- _Task instructions_
When the word "will" appears in a line of the data below, list that line.

Saved data entries
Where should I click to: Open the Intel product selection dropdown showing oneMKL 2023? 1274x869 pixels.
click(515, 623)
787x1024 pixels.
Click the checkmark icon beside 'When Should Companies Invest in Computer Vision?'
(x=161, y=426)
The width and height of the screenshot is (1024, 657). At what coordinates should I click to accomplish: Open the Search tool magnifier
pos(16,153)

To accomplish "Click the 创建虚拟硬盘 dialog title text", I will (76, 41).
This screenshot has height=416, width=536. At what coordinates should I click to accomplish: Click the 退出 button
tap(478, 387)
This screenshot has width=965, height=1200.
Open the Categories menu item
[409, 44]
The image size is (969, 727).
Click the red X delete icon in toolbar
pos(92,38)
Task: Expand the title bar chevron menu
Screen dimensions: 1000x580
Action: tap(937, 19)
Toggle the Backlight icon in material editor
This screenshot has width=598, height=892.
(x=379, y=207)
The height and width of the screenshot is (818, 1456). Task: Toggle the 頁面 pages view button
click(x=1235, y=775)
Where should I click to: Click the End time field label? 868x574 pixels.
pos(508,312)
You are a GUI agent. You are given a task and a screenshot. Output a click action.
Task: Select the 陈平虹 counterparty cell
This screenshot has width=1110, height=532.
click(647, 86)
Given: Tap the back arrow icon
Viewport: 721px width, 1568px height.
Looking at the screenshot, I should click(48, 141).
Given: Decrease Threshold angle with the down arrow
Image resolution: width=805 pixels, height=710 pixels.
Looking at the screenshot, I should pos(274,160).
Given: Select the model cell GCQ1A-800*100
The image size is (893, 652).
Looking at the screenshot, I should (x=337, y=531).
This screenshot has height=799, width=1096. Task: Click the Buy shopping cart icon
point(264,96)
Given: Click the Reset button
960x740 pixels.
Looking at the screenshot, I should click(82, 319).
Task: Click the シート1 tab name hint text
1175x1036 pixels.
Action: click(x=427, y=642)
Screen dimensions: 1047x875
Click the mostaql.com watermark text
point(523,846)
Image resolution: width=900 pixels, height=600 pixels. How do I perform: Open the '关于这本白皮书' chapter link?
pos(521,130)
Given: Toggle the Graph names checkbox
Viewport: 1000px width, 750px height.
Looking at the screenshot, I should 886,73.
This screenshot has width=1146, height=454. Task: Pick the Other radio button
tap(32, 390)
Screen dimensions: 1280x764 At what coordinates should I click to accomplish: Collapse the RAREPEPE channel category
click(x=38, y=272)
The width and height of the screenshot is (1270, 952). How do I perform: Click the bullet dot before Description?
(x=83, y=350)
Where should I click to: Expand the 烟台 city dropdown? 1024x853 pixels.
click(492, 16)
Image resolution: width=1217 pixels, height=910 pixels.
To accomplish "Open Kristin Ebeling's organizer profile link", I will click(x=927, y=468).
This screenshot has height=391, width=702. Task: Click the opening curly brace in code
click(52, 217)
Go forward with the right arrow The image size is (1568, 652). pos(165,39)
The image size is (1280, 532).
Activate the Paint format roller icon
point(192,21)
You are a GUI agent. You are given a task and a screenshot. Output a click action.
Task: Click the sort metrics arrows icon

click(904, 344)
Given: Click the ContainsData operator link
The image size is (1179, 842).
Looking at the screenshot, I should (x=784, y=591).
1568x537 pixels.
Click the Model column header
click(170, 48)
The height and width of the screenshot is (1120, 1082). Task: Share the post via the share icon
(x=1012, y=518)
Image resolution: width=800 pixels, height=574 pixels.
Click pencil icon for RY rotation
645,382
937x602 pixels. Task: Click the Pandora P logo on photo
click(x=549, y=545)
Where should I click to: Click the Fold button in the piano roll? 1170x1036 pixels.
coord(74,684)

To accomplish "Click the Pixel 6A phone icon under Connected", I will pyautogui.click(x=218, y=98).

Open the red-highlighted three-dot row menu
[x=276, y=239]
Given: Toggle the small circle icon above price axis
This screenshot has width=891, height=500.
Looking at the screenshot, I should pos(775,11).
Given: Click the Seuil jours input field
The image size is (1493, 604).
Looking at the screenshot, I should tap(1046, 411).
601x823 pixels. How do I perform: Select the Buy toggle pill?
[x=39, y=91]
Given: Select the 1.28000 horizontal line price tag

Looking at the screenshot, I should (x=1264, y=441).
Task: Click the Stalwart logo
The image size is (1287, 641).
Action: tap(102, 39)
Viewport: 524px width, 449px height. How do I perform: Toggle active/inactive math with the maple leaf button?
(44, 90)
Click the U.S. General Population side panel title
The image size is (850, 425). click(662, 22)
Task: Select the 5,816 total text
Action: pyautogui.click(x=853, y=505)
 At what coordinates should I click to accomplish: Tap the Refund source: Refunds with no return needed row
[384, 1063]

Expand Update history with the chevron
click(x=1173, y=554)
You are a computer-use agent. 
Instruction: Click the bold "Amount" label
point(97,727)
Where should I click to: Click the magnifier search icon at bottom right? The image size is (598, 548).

- _Answer to this problem_
To accomplish "Click the 创建虚拟硬盘 dialog title text", I will (76, 41).
To accomplish "Open Kristin Ebeling's organizer profile link", I will click(x=927, y=468).
To accomplish "Click the Pixel 6A phone icon under Connected", I will pyautogui.click(x=218, y=98).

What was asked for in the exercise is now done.